None of the suspected cases had vaccination history. From the above study we could conclude that the incidence of infection had shifted to adult age group which due to good fortune had not led to severe complications but studies as mentioned states about complication of chickenpox in adults may lead to higher morbidity and mortality. After primary infection which results in varicella, the virus becomes latent in the cerebral or posterior root ganglia. Because of virus reactivation some of these individuals develop shingles after several decades. It is happens due to detoriation of cellular immune response. Cases such as old age, hard work, using of steroids or malignancies contribute to the appearance of shingles [35]. The VZV vaccine was introduced by different countries in their routine immunization. In 1996; Singapore introduced OPR licensed vaccine [36]. It is contraindicated in pregnant women. The vaccine is supposed to be very expensive, but the vaccine had proved to be safe and effective in preventing disease [37]. However, the opinion of the experts is disputed on the necessity of need for a vaccine against chickenpox in the hour. Some consider that there is little need of vaccine since chickenpox is a relatively a mild infection.
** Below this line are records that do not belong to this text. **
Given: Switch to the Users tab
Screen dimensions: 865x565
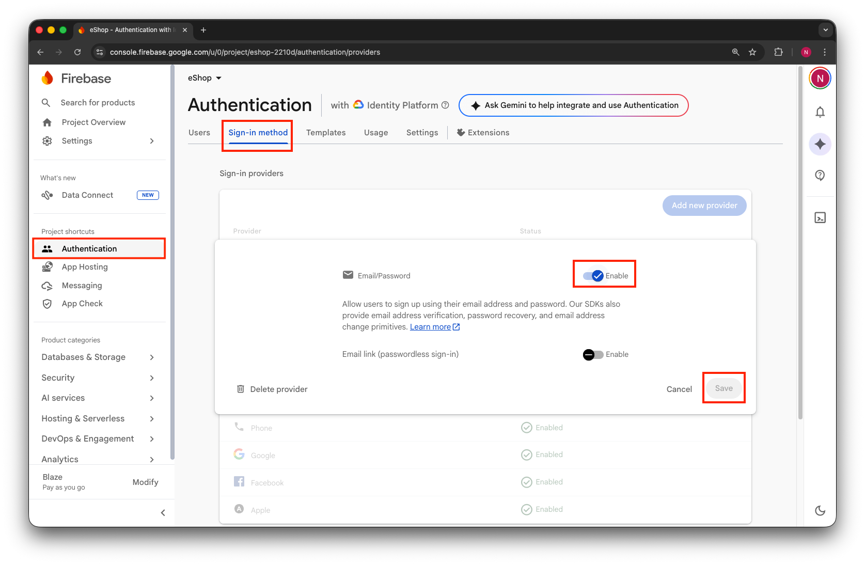Looking at the screenshot, I should coord(199,133).
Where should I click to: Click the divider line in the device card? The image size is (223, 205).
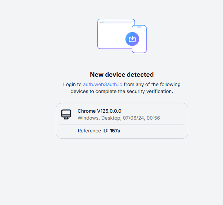[122, 124]
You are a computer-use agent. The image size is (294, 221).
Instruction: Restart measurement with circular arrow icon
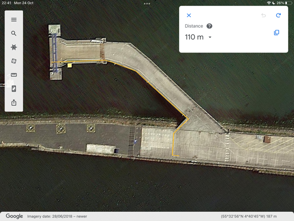click(x=278, y=16)
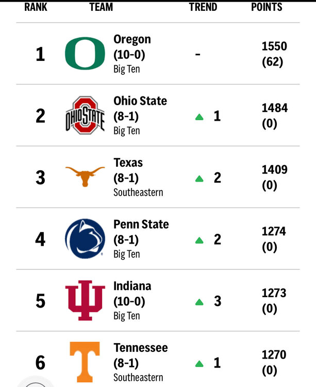Viewport: 316px width, 387px height.
Task: Open the Tennessee team name link
Action: coord(140,348)
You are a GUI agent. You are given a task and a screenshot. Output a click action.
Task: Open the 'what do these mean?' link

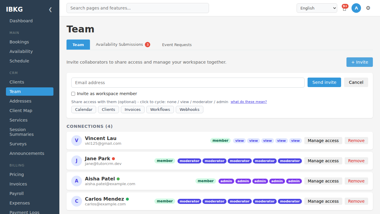[x=249, y=102]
But it may be disastrous if chickenpox is postponed from childhood, when it is mild to adulthood when it is more severe. One of the major objections to a live vaccine is the capacity of the chickenpox virus to establish a latent infection. This may produce herpes zoster in later years more frequently or in a more severe form, than the natural disease [38].

Due to all these limitations, many of the public health experts do not consider the need for the vaccine. IAP has recommended varicella vaccine to children only after one to one discussion with parent. Passive immunization is recommended as post prophylaxis for immune compromised children, pregnant women and newborn exposed to maternal varicella. Close contact between a highly susceptible patient and a patient with herpes zoster is an indication of passive immunization as a prophylaxis. In previously immunized children, asymptomatic infection with mild type of virus may occur. When a child develops rash after 42 days of chickenpox vaccination it is due to the mild type of varicella-zoster virus, is known as breakthrough varicella. This breakthrough varicella should be isolated, since they are infectious and some experts think we need more epidemiological data on case fatality and complications and sequelae due to varicella in our country for formulation of proper guidelines. The Indian Academy of paediatrics suggests that vaccine can be given to (a) adolescents who have not had varicella in childhood, (b) household contacts of immune compromised children, (c) children attending crèches and day care centers and (d) susceptible adolescents and adults if they are working in the institutional set up, eg. School teachers, day care center workers, military personnel, health care professionals, etc.

Conclusion

Vaccination, health awareness, proper nutrition etc. may control or prevent the outbreak. For which all have to work together including government, NGOs, different unions and village’s active people. Hence, it is important to improve our surveillance system for early and true detection so that control measure could be taken to prevent the probable outbreak with collaboration of all governments and nongovernments agencies.